## [SET TASKS]
1. In the page excerpt on sea level rise and debt forgiveness, why does the author consider forgiving debt now to be fiscally sound? Answer in one to three sentences.
2. Which lines in the rows contain the string "land"? Return each of those lines in full. Case counts.

## [PAGE EXCERPT]
============
Oren brings up the important role that wealth, both individually and nationally, will have as things continue to break. With no one willing, or perhaps able, to pay for the repairs or simply required maintenance, the future can look bleak.


When North Americans bemoan the loss Miami's white beaches, the Vietnamese may well hunger for delta grown rice. SLR is final, with Bangladesh, the Maldives ,and others set to lose so much of the land they need, that migration or genocide are the only alternatives available.


Under ASLR conditions the wealthy countries will need whatever resources they still possess to prop up their own failing infrastructure, just at the time that the have nots will require a massive influx of food and money just to stay afloat. (unintended) If Trump's followers consider today's levels of immigration to be problematical, wait until peoples land is literally washing out from beneath their feet.


Debt forgiveness now, while there is still some fluidity in the vaults of the wealthy, is essential. Squeezing those who will soon need these same resources for their own survival is neither morally correct nor fiscally sound. The moral argument seems self evident, while the fiscal imperative to either feed starving neighbors, or spend more trying to keep them out, indicates that early intervention might prove less expensive.


Three years ago Cuba had a $32B debt to Russia. Today that debt is gone. Cuba had been unable to make payments for years and Russia had a claim on whatever future assets Cuba might amass. Cuba, looking forward, will probably have more need of these Billions than a resurgent Russia.


If Germany, France, in fact the whole of industrialized Europe, would forgive Greece, Italy and other southern European states their debt, these states might have more of the resiliency needed in the coming decades. Similar arrangements are needed between the US and some central and south American nations. With the Monroe Doctrine the US took responsibility for all of the Americas, yet at present many are finding themselves insolvent and with huge debts to American banks.
============
## [GIVEN DATA]
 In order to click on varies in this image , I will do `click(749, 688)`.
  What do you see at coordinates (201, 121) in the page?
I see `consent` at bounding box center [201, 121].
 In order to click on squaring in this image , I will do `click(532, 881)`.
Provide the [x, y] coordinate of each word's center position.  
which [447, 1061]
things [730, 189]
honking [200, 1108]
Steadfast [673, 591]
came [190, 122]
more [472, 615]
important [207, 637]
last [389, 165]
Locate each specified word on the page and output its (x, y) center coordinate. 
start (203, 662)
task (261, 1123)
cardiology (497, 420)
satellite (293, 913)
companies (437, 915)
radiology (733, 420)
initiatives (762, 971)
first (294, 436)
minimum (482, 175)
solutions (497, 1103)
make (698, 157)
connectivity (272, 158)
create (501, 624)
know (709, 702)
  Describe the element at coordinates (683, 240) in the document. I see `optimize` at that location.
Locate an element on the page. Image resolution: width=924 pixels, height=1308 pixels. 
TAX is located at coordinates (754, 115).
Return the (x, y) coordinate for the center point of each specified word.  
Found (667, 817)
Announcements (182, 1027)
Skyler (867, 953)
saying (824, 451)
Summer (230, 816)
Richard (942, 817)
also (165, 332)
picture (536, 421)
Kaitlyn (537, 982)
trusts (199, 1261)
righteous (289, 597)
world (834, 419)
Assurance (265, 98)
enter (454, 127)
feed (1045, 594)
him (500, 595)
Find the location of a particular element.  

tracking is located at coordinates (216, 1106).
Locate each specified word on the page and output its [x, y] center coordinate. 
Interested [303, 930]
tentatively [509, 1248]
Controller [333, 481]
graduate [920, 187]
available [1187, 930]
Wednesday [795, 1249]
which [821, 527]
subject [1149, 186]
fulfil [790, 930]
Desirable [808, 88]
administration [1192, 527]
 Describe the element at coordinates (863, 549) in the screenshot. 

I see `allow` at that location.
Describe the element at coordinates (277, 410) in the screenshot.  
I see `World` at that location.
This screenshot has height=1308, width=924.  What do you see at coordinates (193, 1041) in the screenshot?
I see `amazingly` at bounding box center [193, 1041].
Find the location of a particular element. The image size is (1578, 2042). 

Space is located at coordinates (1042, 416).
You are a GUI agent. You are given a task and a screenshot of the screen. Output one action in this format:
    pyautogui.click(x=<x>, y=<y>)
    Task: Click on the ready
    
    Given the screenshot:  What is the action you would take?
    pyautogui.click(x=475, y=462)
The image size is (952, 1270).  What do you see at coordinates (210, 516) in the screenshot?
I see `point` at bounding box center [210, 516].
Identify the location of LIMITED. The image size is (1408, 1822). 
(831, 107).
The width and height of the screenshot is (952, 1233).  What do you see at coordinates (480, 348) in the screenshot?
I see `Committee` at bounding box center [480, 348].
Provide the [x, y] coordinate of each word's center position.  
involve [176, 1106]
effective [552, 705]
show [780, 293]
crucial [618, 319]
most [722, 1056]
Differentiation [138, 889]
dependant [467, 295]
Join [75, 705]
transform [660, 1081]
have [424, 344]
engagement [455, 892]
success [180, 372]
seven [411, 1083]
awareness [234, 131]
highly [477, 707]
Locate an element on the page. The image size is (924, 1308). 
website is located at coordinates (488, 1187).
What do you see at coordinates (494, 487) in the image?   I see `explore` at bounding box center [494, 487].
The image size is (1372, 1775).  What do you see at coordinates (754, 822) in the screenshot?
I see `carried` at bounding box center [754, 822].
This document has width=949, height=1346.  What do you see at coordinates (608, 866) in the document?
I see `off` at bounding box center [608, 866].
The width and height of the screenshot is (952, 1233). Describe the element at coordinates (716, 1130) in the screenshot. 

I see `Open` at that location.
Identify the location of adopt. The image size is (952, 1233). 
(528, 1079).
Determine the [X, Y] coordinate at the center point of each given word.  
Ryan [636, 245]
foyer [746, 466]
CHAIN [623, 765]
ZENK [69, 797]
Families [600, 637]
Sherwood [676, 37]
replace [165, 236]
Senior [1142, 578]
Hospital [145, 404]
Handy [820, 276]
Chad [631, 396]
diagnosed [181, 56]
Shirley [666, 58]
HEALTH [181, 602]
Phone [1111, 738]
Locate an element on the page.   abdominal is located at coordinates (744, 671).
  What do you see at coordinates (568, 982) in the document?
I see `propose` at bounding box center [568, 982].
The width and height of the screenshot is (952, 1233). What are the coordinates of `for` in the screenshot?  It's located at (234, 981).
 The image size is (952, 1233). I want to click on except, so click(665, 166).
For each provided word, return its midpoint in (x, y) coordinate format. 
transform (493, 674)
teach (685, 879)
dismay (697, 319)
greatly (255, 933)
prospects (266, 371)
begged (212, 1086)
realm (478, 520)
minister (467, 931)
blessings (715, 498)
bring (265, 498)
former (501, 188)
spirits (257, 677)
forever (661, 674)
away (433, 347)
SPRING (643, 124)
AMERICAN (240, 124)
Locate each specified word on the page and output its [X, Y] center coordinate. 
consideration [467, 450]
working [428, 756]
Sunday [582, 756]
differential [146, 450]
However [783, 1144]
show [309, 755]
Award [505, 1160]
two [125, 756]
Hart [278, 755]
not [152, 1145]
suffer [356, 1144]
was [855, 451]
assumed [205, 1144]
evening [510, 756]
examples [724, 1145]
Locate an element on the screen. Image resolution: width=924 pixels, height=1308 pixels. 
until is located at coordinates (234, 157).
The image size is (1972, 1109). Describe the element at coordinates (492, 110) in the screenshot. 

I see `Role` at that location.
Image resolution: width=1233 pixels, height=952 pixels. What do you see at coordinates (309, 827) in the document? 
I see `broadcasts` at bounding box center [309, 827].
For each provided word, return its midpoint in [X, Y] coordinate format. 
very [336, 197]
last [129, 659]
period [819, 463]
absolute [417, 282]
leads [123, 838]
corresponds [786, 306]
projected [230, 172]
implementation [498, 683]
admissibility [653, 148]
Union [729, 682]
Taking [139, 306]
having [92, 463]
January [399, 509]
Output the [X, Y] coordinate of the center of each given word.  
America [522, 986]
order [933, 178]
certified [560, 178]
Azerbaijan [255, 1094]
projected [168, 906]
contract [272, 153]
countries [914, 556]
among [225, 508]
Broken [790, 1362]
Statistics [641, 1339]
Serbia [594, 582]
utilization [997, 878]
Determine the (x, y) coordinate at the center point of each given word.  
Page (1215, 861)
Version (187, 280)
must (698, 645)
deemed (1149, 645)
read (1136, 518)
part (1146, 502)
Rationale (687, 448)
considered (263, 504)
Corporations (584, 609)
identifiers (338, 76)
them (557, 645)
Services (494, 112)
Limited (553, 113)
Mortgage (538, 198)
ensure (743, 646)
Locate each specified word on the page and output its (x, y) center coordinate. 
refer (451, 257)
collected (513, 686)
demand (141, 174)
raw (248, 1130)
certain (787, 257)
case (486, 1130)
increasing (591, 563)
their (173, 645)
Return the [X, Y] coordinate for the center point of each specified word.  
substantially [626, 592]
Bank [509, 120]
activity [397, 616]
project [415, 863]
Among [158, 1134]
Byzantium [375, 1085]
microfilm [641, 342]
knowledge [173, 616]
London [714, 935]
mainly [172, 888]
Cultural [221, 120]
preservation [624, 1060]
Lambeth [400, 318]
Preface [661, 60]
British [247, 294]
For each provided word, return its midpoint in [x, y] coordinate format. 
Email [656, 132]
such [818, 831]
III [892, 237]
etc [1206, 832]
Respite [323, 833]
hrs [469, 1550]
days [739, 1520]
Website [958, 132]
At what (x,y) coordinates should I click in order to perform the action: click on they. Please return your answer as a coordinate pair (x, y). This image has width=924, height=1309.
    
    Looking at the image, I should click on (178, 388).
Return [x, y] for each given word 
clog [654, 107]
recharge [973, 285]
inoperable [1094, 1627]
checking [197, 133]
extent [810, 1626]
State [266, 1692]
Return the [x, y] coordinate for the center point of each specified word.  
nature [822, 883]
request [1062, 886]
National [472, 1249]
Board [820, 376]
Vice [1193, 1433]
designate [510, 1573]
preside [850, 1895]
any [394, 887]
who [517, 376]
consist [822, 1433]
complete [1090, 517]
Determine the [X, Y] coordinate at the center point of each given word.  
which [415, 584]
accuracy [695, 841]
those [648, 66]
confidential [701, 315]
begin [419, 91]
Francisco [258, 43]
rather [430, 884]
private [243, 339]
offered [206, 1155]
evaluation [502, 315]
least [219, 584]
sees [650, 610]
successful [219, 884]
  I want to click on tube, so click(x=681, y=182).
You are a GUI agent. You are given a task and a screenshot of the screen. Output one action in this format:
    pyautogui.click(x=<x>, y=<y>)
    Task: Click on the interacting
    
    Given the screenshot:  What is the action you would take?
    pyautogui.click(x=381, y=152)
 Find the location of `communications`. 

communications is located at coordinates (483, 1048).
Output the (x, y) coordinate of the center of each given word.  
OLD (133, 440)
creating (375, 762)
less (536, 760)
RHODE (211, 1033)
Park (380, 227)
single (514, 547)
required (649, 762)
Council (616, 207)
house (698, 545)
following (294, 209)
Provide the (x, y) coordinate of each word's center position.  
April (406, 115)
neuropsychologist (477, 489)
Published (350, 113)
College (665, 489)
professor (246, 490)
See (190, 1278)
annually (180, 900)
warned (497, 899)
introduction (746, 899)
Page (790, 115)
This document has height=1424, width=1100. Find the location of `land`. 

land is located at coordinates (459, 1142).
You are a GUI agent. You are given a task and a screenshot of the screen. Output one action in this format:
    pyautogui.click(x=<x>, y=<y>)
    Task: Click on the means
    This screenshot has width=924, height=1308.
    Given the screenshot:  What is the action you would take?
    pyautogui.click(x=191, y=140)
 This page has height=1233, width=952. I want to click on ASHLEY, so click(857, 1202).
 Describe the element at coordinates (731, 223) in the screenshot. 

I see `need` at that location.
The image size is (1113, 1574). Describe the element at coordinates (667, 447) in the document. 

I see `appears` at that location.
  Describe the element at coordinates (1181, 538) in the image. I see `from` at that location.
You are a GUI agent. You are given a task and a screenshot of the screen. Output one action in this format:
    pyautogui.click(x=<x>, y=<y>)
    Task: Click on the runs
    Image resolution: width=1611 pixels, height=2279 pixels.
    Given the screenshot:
============
## [ANSWERS TO THE TASKS]
1. Wealthy nations will eventually have to either feed starving neighbors or spend even more trying to keep them out. Early intervention through debt forgiveness might therefore prove less expensive.

2.
This document has height=1424, width=1100. Find the location of `land`. 
land is located at coordinates (459, 1142).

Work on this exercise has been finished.